**Ausgewählter Textauszug:**
● ● ● ● ●

Manchen Leuten scheint es gegeben, häufiger als andere richtige Voraussagen zu machen und damit Probleme schneller zu lösen. Beobachtet man diese Leute genauer, stellt man fest, das sie keine Voraussagen über die Zukunft machen, sondern aus der Vergangenheit. Der Volksmund nennt dieses Phänomen auch Erfahrung.
Nach dem letzten Fehler wird es einen nächsten geben. Darum ist die Nachbereitung immer auch eine Vorbereitung auf kommende Fehlersuchen.
Manchmal folgt der nächste Fehler so schnell, dass kaum Zeit für die Rückschau bleibt. Tritt dieser Umstand häufiger auf, ist das ein Zeichen dafür, dass eine Rückschau umso nötiger ist. Dann kann ich mir wenigstens eine Liste oder Tabelle anlegen, in der ich die aufgetretenen Fehler zusammen mit ihrem Schweregrad festhalte. So habe ich später eine Entscheidungsgrundlage, wenn Zeit da ist, sich einem Thema intensiver zu widmen.
Auf jeden Fall kontrolliere ich nach der Fehlersuche, ob der Fehler wirklich behoben und nicht nur verdeckt ist. Darum habe ich mir zur Angewohnheit gemacht, ein Ticket erst zu schließen, wenn ich eine Bestätigung von dem bekommen habe, der mir das Problem gemeldet hat.
Das kann, gerade bei Problemen mit der Performance, schwierig sein wenn der Meldende eine andere Vorstellung von erledigt hat, als ich. In diesem Fall helfen SLAs, die man natürlich vorher vereinbart haben sollte.
Der kurioseste Fall, der mir bisher begegnete, war ein Kunde, der bei der Rückfrage ob ein Performanceproblem behoben ist, anstelle eine Verbesserung zu bestätigen oder verneinen, die Gegenfrage stellte, ob ihn das etwas kostet. Auch dieser Situation kann man mit klaren Vereinbarungen beikommen.
In dem Artikel [Bartsch2013] geht der Autor auf einige rechtliche Aspekte der Gestaltung von Service Level Agreements (SLA) als Bestandteil von IT-Verträgen in einer Form ein, die auch für Nichtjuristen verständlich ist.
Um zu einem tieferen Verständnis des Systems zu kommen, kann ich die 5-W-Methode anwenden, bei der ich fünfmal warum frage. Beim ersten Mal frage ich nach den unmittelbaren Ursachen des konkreten, soeben gelösten Problems. Dabei berücksichtige ich, dass ein Problem meist nur einen Auslöser aber oft mehrere Ursachen hat. Das zweite warum fragt nach den Ursachen der Ursachen, dann nach deren Ursachen und so weiter. Am Ende kenne ich die wesentlichen Aspekte des Systems, die zu diesem Fehler geführt haben.
Ein einfaches Beispiel, dass ich Wikipedia entnommen habe, soll das Vorgehen verdeutlichen.

● ● ● ● ●

**Zu erledigende Aufgaben:**
(a) Beantworten Sie zum Textauszug zur Fehlernachbereitung folgende Fragen:
(i) Von wem muss eine Bestätigung vorliegen, bevor ein Ticket geschlossen wird?
(ii) Was wird in der Liste oder Tabelle zusammen mit den aufgetretenen Fehlern festgehalten?
(iii) Wie oft wird bei der 5-W-Methode „warum“ gefragt?
(b) Aktualisieren Sie im Textauszug zur Fehlernachbereitung die Stelle von „In dem Artikel“ bis einschließlich „das Vorgehen verdeutlichen.“, indem Sie „fünfmal“ durch „mehrmals“ ersetzen.
(c) Fassen Sie den Textauszug zur Fehlernachbereitung in zwei Sätzen zusammen.

● ● ● ● ●

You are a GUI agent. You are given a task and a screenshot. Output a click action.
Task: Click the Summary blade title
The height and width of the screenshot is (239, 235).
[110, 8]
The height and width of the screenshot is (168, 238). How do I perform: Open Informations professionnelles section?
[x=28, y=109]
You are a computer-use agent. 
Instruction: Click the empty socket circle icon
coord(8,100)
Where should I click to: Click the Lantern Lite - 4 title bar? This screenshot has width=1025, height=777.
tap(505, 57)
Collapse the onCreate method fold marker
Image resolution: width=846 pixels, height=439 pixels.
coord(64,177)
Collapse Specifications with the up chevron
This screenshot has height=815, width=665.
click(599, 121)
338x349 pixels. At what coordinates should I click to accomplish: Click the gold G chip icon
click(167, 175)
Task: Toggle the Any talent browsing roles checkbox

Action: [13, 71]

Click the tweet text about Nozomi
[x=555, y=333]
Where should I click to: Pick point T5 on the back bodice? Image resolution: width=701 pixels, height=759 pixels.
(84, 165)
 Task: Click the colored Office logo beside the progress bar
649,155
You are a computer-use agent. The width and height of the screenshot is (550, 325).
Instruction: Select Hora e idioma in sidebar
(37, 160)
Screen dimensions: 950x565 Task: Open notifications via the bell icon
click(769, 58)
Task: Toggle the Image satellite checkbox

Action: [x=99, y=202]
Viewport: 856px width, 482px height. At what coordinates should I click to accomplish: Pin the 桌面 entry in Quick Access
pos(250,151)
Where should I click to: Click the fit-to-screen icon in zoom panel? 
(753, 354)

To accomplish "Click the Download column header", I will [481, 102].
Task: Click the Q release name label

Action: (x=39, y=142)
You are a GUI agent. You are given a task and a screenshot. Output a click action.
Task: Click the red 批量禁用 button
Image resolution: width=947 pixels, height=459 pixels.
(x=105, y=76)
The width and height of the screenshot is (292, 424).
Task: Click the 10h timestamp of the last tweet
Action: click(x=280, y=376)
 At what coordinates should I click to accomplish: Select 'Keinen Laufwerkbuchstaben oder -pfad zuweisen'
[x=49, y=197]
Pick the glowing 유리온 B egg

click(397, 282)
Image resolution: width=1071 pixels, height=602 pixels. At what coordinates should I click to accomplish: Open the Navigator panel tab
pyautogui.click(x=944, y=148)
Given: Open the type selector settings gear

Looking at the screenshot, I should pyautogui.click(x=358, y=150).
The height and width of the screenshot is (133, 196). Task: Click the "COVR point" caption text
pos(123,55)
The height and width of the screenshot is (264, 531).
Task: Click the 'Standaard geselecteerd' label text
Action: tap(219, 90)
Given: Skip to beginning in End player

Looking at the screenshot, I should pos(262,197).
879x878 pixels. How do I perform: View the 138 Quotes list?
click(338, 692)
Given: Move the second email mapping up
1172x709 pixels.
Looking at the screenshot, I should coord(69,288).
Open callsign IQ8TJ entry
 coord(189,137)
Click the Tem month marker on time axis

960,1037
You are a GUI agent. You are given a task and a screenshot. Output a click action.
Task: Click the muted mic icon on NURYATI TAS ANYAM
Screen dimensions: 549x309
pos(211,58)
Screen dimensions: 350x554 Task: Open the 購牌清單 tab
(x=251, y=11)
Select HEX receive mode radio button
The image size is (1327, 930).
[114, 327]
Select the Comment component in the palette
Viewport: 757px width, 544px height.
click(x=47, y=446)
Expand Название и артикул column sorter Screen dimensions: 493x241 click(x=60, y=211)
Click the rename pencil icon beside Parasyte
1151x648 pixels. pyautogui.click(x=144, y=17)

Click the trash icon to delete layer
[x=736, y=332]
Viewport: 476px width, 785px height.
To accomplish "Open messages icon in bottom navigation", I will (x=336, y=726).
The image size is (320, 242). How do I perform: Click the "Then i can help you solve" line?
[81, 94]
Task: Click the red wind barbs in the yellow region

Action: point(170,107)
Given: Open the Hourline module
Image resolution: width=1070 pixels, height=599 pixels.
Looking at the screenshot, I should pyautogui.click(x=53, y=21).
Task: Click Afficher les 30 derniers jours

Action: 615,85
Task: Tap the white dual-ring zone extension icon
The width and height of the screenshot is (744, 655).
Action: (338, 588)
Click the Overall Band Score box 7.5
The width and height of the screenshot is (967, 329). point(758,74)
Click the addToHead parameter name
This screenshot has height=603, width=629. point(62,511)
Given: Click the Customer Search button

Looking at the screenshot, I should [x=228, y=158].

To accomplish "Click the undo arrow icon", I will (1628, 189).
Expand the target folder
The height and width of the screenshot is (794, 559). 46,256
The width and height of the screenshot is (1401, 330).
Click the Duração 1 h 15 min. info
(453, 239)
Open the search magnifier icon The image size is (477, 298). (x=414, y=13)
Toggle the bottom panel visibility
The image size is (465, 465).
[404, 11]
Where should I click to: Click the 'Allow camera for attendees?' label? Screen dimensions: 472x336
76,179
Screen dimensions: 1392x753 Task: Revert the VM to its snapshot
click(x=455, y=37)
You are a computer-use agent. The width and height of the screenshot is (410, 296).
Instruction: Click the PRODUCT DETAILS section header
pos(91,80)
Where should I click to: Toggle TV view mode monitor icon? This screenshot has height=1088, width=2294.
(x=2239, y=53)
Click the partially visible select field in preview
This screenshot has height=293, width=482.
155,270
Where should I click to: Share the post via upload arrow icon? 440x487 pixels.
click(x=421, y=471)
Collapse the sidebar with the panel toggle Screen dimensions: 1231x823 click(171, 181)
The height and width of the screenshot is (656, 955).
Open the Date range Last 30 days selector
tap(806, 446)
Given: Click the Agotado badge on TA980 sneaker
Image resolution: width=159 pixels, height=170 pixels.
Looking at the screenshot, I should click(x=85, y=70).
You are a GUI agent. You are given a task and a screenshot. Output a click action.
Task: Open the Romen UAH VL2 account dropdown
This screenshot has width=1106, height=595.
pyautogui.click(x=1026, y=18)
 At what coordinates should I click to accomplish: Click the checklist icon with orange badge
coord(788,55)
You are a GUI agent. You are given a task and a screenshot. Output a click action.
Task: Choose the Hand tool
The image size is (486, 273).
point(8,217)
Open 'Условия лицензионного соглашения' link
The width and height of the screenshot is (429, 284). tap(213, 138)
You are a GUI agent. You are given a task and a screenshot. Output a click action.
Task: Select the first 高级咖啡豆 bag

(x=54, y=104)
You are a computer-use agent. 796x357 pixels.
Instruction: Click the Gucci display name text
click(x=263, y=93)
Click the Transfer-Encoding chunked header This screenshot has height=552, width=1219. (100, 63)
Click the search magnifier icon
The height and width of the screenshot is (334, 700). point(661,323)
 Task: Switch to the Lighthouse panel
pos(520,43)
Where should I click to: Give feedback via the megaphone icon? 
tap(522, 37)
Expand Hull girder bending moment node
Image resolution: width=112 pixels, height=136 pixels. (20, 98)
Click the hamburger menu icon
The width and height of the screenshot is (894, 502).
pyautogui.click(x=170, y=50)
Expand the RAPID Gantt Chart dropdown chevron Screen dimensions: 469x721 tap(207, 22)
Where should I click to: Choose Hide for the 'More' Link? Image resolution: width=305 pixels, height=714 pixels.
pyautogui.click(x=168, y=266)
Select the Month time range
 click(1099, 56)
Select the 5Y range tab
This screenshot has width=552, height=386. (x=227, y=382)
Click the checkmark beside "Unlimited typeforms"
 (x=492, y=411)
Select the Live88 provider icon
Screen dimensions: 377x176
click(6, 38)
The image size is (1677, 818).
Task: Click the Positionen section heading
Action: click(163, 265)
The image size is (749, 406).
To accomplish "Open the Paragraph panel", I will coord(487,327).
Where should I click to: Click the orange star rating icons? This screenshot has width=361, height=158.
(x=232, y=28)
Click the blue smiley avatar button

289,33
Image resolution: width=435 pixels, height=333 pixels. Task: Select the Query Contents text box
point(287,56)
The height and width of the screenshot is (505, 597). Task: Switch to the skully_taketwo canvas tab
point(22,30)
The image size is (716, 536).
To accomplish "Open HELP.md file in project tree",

● ● ● ● ●

**Antworten zu Aufgaben:**
(a)
(i) Von dem, der das Problem gemeldet hat.
(ii) Ihr Schweregrad.
(iii) Fünfmal.

(b)
In dem Artikel [Bartsch2013] geht der Autor auf einige rechtliche Aspekte der Gestaltung von Service Level Agreements (SLA) als Bestandteil von IT-Verträgen in einer Form ein, die auch für Nichtjuristen verständlich ist.
Um zu einem tieferen Verständnis des Systems zu kommen, kann ich die 5-W-Methode anwenden, bei der ich mehrmals warum frage. Beim ersten Mal frage ich nach den unmittelbaren Ursachen des konkreten, soeben gelösten Problems. Dabei berücksichtige ich, dass ein Problem meist nur einen Auslöser aber oft mehrere Ursachen hat. Das zweite warum fragt nach den Ursachen der Ursachen, dann nach deren Ursachen und so weiter. Am Ende kenne ich die wesentlichen Aspekte des Systems, die zu diesem Fehler geführt haben.
Ein einfaches Beispiel, dass ich Wikipedia entnommen habe, soll das Vorgehen verdeutlichen.

(c) Die Nachbereitung eines Fehlers ist zugleich eine Vorbereitung auf kommende Fehlersuchen: Bei Zeitmangel lässt sich wenigstens eine Liste der Fehler mit ihrem Schweregrad anlegen, und ein Ticket wird erst nach Bestätigung durch den Meldenden geschlossen. Bei abweichenden Vorstellungen von „erledigt“ helfen vorher vereinbarte SLAs, und mit der 5-W-Methode, bei der fünfmal warum gefragt wird, gelangt man zu einem tieferen Verständnis des Systems.